(Records taken from a data source)
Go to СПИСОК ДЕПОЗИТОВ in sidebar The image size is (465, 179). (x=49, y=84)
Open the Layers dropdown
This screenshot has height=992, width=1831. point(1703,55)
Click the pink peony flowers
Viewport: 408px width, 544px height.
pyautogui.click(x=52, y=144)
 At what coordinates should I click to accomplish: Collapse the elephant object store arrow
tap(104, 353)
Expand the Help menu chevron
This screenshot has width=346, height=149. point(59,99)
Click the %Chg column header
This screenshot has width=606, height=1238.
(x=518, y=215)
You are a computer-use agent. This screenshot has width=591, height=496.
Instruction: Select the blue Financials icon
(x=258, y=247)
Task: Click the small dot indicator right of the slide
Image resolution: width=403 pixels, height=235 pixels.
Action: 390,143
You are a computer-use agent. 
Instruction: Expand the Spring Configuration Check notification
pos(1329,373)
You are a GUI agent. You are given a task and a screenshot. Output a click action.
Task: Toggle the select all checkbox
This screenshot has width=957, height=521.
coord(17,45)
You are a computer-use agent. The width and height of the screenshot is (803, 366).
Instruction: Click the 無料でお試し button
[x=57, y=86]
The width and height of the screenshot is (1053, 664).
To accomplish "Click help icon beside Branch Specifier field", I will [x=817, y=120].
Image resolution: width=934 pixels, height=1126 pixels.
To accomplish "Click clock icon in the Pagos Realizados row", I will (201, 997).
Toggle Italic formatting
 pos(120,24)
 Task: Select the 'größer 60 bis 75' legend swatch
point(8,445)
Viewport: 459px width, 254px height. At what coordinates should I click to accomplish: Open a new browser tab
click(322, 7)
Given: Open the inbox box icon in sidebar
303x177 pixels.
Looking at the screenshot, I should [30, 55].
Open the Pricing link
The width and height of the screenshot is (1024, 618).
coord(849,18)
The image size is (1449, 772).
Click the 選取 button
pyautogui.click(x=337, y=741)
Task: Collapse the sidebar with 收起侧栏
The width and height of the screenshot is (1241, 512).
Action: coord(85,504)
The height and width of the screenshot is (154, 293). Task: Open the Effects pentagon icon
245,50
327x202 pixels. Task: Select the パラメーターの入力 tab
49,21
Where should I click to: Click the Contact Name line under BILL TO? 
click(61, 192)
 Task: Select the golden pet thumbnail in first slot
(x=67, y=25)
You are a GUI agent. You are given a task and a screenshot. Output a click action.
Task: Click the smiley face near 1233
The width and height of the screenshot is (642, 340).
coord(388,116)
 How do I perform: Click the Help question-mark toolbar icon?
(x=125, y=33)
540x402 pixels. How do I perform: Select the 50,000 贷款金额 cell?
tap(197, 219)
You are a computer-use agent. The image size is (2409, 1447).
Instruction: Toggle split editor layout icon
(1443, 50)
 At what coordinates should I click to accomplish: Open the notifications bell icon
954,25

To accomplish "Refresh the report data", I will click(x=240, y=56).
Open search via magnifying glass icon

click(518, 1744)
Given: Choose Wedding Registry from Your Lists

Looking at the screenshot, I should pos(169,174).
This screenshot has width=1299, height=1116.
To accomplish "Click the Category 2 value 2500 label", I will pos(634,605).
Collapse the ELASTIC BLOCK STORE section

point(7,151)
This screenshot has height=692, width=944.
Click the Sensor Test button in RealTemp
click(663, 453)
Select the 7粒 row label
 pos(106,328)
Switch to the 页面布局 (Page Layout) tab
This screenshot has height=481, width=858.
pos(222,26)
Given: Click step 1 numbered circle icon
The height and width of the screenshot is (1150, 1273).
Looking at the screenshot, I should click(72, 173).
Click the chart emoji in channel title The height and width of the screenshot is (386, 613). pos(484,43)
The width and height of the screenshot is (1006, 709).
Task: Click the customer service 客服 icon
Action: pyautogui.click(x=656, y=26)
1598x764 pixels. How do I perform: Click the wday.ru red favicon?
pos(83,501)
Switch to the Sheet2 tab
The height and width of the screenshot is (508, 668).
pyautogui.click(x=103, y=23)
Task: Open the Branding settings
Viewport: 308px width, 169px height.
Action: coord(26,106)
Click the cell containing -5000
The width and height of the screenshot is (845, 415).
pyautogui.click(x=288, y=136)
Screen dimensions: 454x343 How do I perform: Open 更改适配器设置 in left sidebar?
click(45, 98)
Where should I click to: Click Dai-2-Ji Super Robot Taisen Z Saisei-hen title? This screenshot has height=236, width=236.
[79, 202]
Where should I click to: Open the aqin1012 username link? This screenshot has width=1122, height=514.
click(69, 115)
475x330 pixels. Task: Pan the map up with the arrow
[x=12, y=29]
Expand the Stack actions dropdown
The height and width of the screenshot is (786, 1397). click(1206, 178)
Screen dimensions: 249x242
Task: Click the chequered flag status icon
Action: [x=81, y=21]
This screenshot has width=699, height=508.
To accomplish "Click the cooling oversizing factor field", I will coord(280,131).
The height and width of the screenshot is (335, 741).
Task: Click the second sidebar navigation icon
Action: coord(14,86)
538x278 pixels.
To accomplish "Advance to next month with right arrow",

What you should do
Please render the material above as a Markdown table with the columns Row and Line, giving each non-blank line its own numbered row.

The response
| Row | Line |
|---|---|
| 1 | Go to СПИСОК ДЕПОЗИТОВ in sidebar The image size is (465, 179). (x=49, y=84) |
| 2 | Open the Layers dropdown |
| 3 | This screenshot has height=992, width=1831. point(1703,55) |
| 4 | Click the pink peony flowers |
| 5 | Viewport: 408px width, 544px height. |
| 6 | pyautogui.click(x=52, y=144) |
| 7 |  At what coordinates should I click to accomplish: Collapse the elephant object store arrow |
| 8 | tap(104, 353) |
| 9 | Expand the Help menu chevron |
| 10 | This screenshot has width=346, height=149. point(59,99) |
| 11 | Click the %Chg column header |
| 12 | This screenshot has width=606, height=1238. |
| 13 | (x=518, y=215) |
| 14 | You are a computer-use agent. This screenshot has width=591, height=496. |
| 15 | Instruction: Select the blue Financials icon |
| 16 | (x=258, y=247) |
| 17 | Task: Click the small dot indicator right of the slide |
| 18 | Image resolution: width=403 pixels, height=235 pixels. |
| 19 | Action: 390,143 |
| 20 | You are a computer-use agent.  |
| 21 | Instruction: Expand the Spring Configuration Check notification |
| 22 | pos(1329,373) |
| 23 | You are a GUI agent. You are given a task and a screenshot. Output a click action. |
| 24 | Task: Toggle the select all checkbox |
| 25 | This screenshot has width=957, height=521. |
| 26 | coord(17,45) |
| 27 | You are a computer-use agent. The width and height of the screenshot is (803, 366). |
| 28 | Instruction: Click the 無料でお試し button |
| 29 | [x=57, y=86] |
| 30 | The width and height of the screenshot is (1053, 664). |
| 31 | To accomplish "Click help icon beside Branch Specifier field", I will [x=817, y=120]. |
| 32 | Image resolution: width=934 pixels, height=1126 pixels. |
| 33 | To accomplish "Click clock icon in the Pagos Realizados row", I will (201, 997). |
| 34 | Toggle Italic formatting |
| 35 |  pos(120,24) |
| 36 |  Task: Select the 'größer 60 bis 75' legend swatch |
| 37 | point(8,445) |
| 38 | Viewport: 459px width, 254px height. At what coordinates should I click to accomplish: Open a new browser tab |
| 39 | click(322, 7) |
| 40 | Given: Open the inbox box icon in sidebar |
| 41 | 303x177 pixels. |
| 42 | Looking at the screenshot, I should [30, 55]. |
| 43 | Open the Pricing link |
| 44 | The width and height of the screenshot is (1024, 618). |
| 45 | coord(849,18) |
| 46 | The image size is (1449, 772). |
| 47 | Click the 選取 button |
| 48 | pyautogui.click(x=337, y=741) |
| 49 | Task: Collapse the sidebar with 收起侧栏 |
| 50 | The width and height of the screenshot is (1241, 512). |
| 51 | Action: coord(85,504) |
| 52 | The height and width of the screenshot is (154, 293). Task: Open the Effects pentagon icon |
| 53 | 245,50 |
| 54 | 327x202 pixels. Task: Select the パラメーターの入力 tab |
| 55 | 49,21 |
| 56 | Where should I click to: Click the Contact Name line under BILL TO?  |
| 57 | click(61, 192) |
| 58 |  Task: Select the golden pet thumbnail in first slot |
| 59 | (x=67, y=25) |
| 60 | You are a GUI agent. You are given a task and a screenshot. Output a click action. |
| 61 | Task: Click the smiley face near 1233 |
| 62 | The width and height of the screenshot is (642, 340). |
| 63 | coord(388,116) |
| 64 |  How do I perform: Click the Help question-mark toolbar icon? |
| 65 | (x=125, y=33) |
| 66 | 540x402 pixels. How do I perform: Select the 50,000 贷款金额 cell? |
| 67 | tap(197, 219) |
| 68 | You are a computer-use agent. The image size is (2409, 1447). |
| 69 | Instruction: Toggle split editor layout icon |
| 70 | (1443, 50) |
| 71 |  At what coordinates should I click to accomplish: Open the notifications bell icon |
| 72 | 954,25 |
| 73 | To accomplish "Refresh the report data", I will click(x=240, y=56). |
| 74 | Open search via magnifying glass icon |
| 75 | click(518, 1744) |
| 76 | Given: Choose Wedding Registry from Your Lists |
| 77 | Looking at the screenshot, I should pos(169,174). |
| 78 | This screenshot has width=1299, height=1116. |
| 79 | To accomplish "Click the Category 2 value 2500 label", I will pos(634,605). |
| 80 | Collapse the ELASTIC BLOCK STORE section |
| 81 | point(7,151) |
| 82 | This screenshot has height=692, width=944. |
| 83 | Click the Sensor Test button in RealTemp |
| 84 | click(663, 453) |
| 85 | Select the 7粒 row label |
| 86 |  pos(106,328) |
| 87 | Switch to the 页面布局 (Page Layout) tab |
| 88 | This screenshot has height=481, width=858. |
| 89 | pos(222,26) |
| 90 | Given: Click step 1 numbered circle icon |
| 91 | The height and width of the screenshot is (1150, 1273). |
| 92 | Looking at the screenshot, I should click(72, 173). |
| 93 | Click the chart emoji in channel title The height and width of the screenshot is (386, 613). pos(484,43) |
| 94 | The width and height of the screenshot is (1006, 709). |
| 95 | Task: Click the customer service 客服 icon |
| 96 | Action: pyautogui.click(x=656, y=26) |
| 97 | 1598x764 pixels. How do I perform: Click the wday.ru red favicon? |
| 98 | pos(83,501) |
| 99 | Switch to the Sheet2 tab |
| 100 | The height and width of the screenshot is (508, 668). |
| 101 | pyautogui.click(x=103, y=23) |
| 102 | Task: Open the Branding settings |
| 103 | Viewport: 308px width, 169px height. |
| 104 | Action: coord(26,106) |
| 105 | Click the cell containing -5000 |
| 106 | The width and height of the screenshot is (845, 415). |
| 107 | pyautogui.click(x=288, y=136) |
| 108 | Screen dimensions: 454x343 How do I perform: Open 更改适配器设置 in left sidebar? |
| 109 | click(45, 98) |
| 110 | Where should I click to: Click Dai-2-Ji Super Robot Taisen Z Saisei-hen title? This screenshot has height=236, width=236. |
| 111 | [79, 202] |
| 112 | Where should I click to: Open the aqin1012 username link? This screenshot has width=1122, height=514. |
| 113 | click(69, 115) |
| 114 | 475x330 pixels. Task: Pan the map up with the arrow |
| 115 | [x=12, y=29] |
| 116 | Expand the Stack actions dropdown |
| 117 | The height and width of the screenshot is (786, 1397). click(1206, 178) |
| 118 | Screen dimensions: 249x242 |
| 119 | Task: Click the chequered flag status icon |
| 120 | Action: [x=81, y=21] |
| 121 | This screenshot has width=699, height=508. |
| 122 | To accomplish "Click the cooling oversizing factor field", I will coord(280,131). |
| 123 | The height and width of the screenshot is (335, 741). |
| 124 | Task: Click the second sidebar navigation icon |
| 125 | Action: coord(14,86) |
| 126 | 538x278 pixels. |
| 127 | To accomplish "Advance to next month with right arrow", |